Almost doubling the funding commitments of the first strategy which ran from 2011, the new plan outlines:
how the UK will use automated defences to safeguard citizens and businesses against growing cyber threats support the UK’s growing cyber security industry develop a world-class cyber workforce deter cyber-attacks from criminals and hostile actors.
Cyber security is recognised as one of the greatest threats to business around the world, with the global cost of crimes in cyberspace estimated at $445 billion, according to the World Economic Forum’s 2016 Global Risks Report.
Measures within the new National Cyber Security Strategy to keep the UK’s cyberspace safe are therefore crucial to the future of the UK’s economy.
Outlining how cyber security underpins our daily lives such as through domestic devices in our homes and cars, air traffic control and power grids, the Chancellor reinforced how the threat of attacks invade our privacy and threaten our national security and set out how the government plans to deal with it.
The approach on cyber is a core part of the upcoming Industrial Strategy.
He explained how increasingly vulnerable society is to cyber-attacks thanks to the expanding range of connected devices which are creating more opportunities for exploitation; more demand for training and skills; old legacy IT systems used by many organisations in the UK and the readily available suite of user-friendly hacking tools which means everyone from the living room to the boardroom is exposed to malicious hackers.
The Chancellor also emphasised the responsibility that CEO’s have to make sure their organisations are secure against cyber-attacks and the additional support government will give industry and wider society through the new National Cyber Security Centre.
Major flaw in the Conservative party conference app.
A major flaw in the Conservatives’ official conference mobile phone application has made the private data of senior party members – including cabinet ministers – accessible to anyone that logged in as that particular conference attendee.
The data of hundreds of attendees to the Tory conference could be viewed by second guessing attendees’ email addresses, with Boris Johnson, Michael Gove, Gavin Williamson and others among those whose personal information – including their phone numbers – was made accessible.
Once logged into the app, users were able to both amend and make the personal details of prominent MPs public.

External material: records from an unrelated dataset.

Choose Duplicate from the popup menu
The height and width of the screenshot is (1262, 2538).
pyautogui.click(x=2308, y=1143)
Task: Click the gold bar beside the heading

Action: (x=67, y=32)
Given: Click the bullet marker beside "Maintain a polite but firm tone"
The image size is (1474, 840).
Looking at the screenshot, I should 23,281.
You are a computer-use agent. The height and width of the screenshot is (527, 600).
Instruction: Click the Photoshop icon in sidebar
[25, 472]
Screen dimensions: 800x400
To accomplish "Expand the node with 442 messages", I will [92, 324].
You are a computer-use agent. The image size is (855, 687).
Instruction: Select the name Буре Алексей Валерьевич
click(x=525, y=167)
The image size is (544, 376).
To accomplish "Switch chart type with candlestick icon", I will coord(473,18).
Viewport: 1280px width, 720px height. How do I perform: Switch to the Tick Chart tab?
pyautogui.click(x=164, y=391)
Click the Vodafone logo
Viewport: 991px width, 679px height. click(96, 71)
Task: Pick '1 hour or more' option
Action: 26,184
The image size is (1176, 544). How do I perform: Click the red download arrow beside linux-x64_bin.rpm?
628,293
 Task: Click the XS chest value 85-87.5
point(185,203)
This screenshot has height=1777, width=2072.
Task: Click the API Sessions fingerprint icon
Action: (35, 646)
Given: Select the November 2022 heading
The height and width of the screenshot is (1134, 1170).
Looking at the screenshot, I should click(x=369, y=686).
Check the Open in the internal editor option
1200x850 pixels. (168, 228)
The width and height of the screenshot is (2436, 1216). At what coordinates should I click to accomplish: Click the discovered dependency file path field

Twitter users claimed Johnson’s picture had been briefly changed to one featuring a pornographic image.
Gove’s picture was changed to Rupert Murdoch, his previous employer at the Times. Anyone could log in as any attendee by providing an email with no password. Many MPs had registered with their public parliamentary email addresses, making it simple for any member of the public to access their mobile number via the app.
The Government can add this to their catalog of fails!